[[ DATA RECORDS, beginning ]]

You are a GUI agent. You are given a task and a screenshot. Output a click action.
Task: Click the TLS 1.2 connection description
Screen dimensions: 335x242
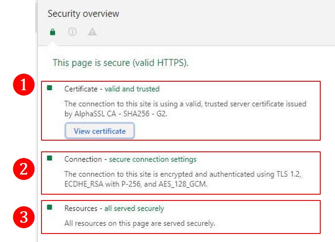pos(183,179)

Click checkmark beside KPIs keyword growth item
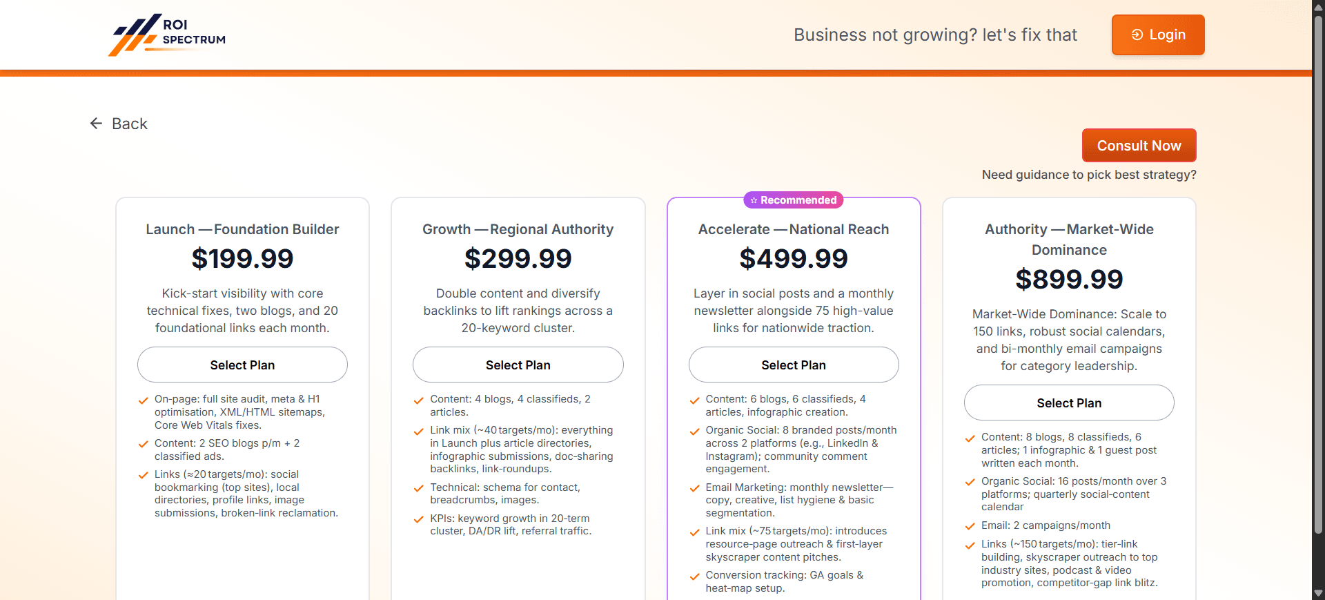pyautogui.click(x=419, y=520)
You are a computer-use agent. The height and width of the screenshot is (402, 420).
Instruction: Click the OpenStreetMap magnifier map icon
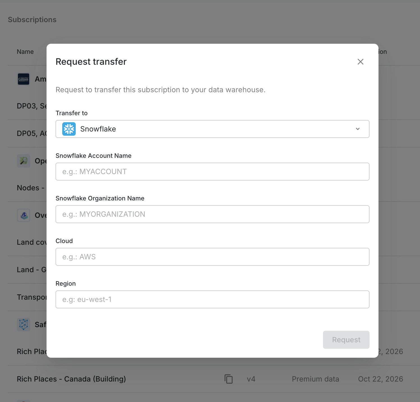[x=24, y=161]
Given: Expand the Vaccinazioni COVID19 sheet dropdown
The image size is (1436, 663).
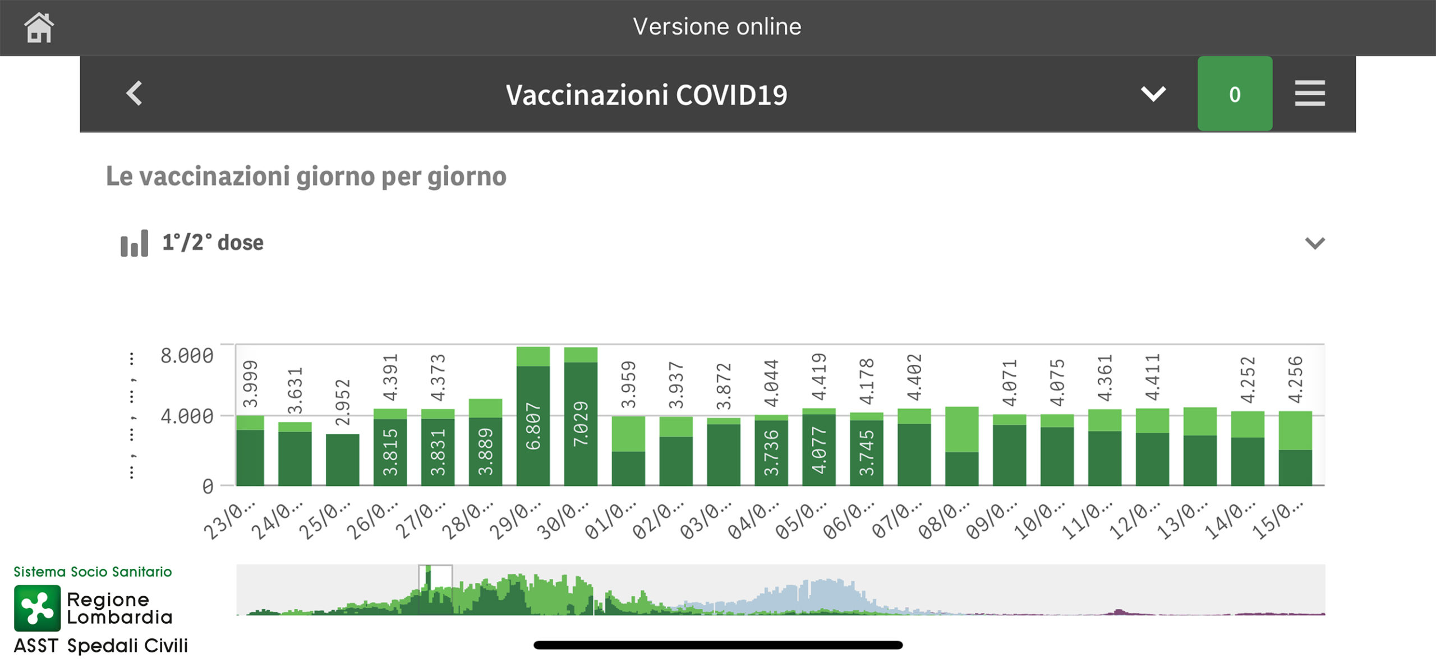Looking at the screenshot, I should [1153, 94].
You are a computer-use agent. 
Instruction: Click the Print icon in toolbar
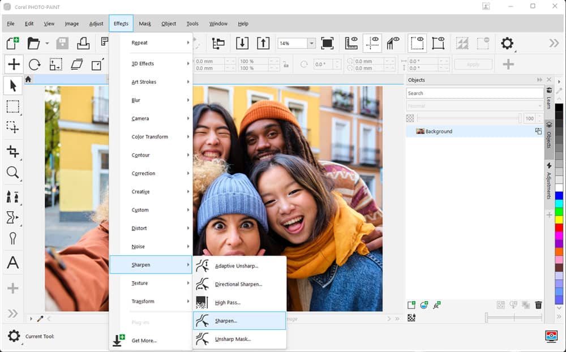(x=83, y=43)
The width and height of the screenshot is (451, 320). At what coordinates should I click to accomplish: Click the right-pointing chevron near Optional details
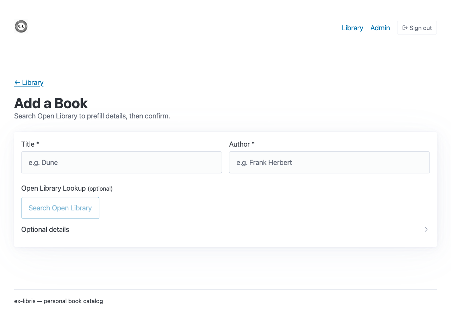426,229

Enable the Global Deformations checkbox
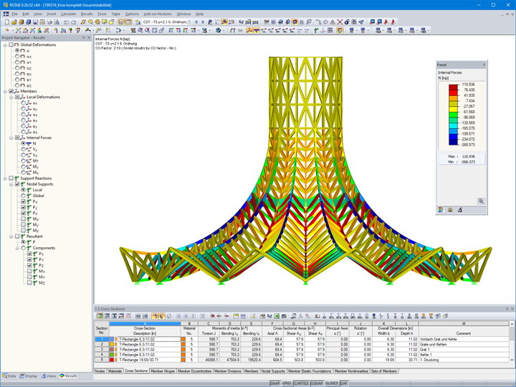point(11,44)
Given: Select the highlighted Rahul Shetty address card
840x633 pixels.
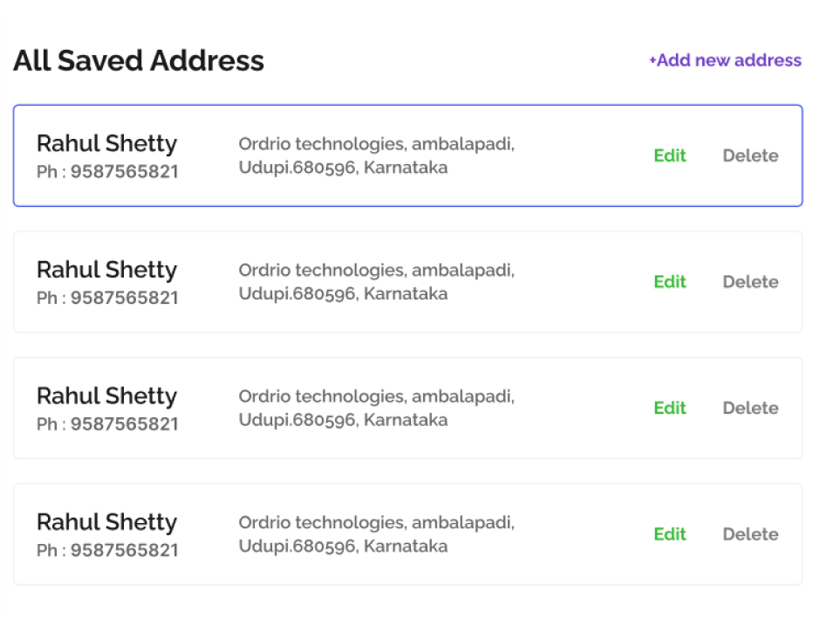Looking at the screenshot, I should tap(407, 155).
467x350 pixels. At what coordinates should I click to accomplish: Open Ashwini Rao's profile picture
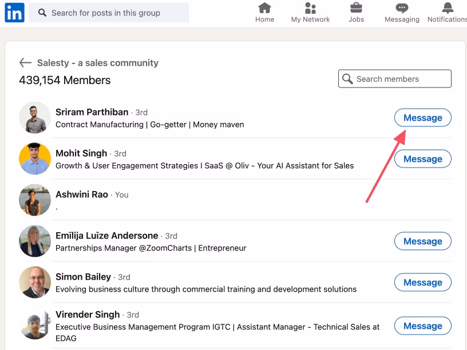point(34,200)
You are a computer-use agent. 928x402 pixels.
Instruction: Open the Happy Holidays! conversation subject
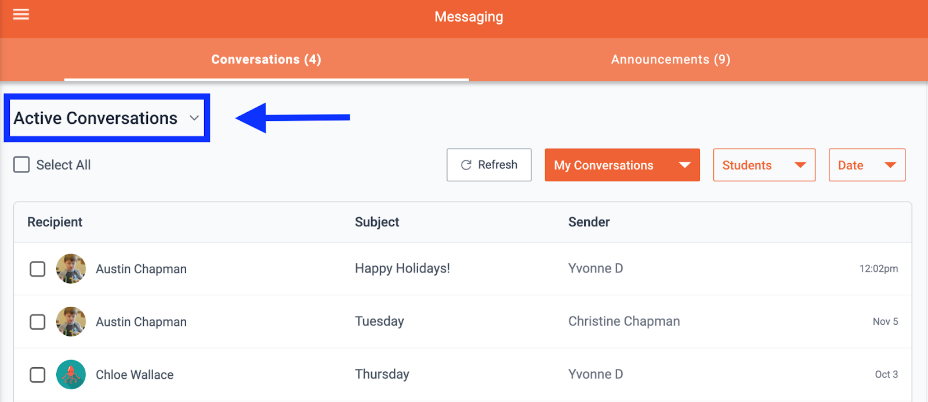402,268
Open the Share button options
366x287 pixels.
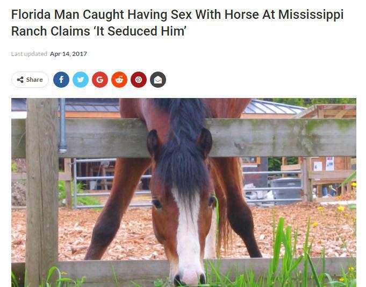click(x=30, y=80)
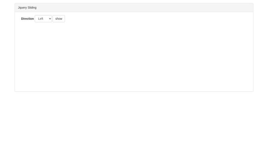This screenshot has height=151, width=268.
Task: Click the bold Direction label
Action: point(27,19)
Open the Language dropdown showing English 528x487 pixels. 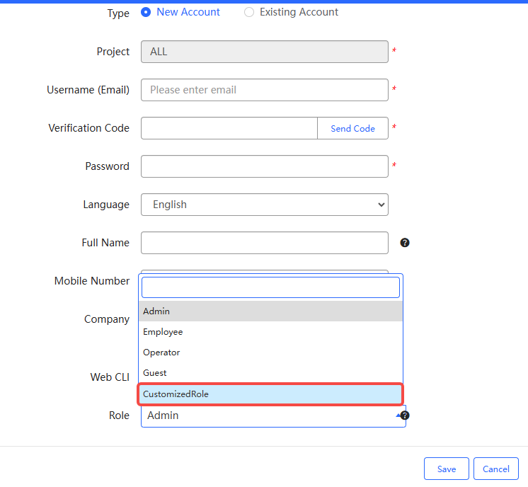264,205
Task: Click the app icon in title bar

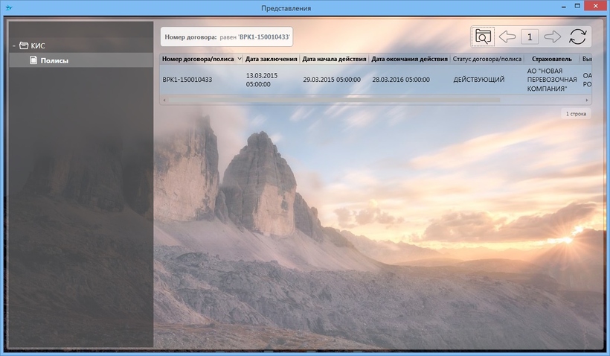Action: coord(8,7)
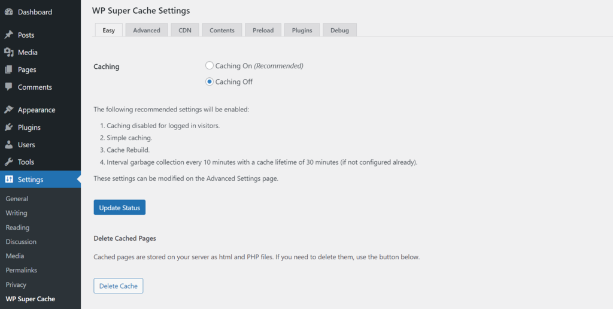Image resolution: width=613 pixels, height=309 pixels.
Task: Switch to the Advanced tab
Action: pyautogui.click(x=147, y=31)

[[ DATA RECORDS, end ]]

» **TASK TO CARRY OUT**
Your answer must be a single number: the count of lines in the records that include "computer".

» **RESPONSE TO THE TASK**
3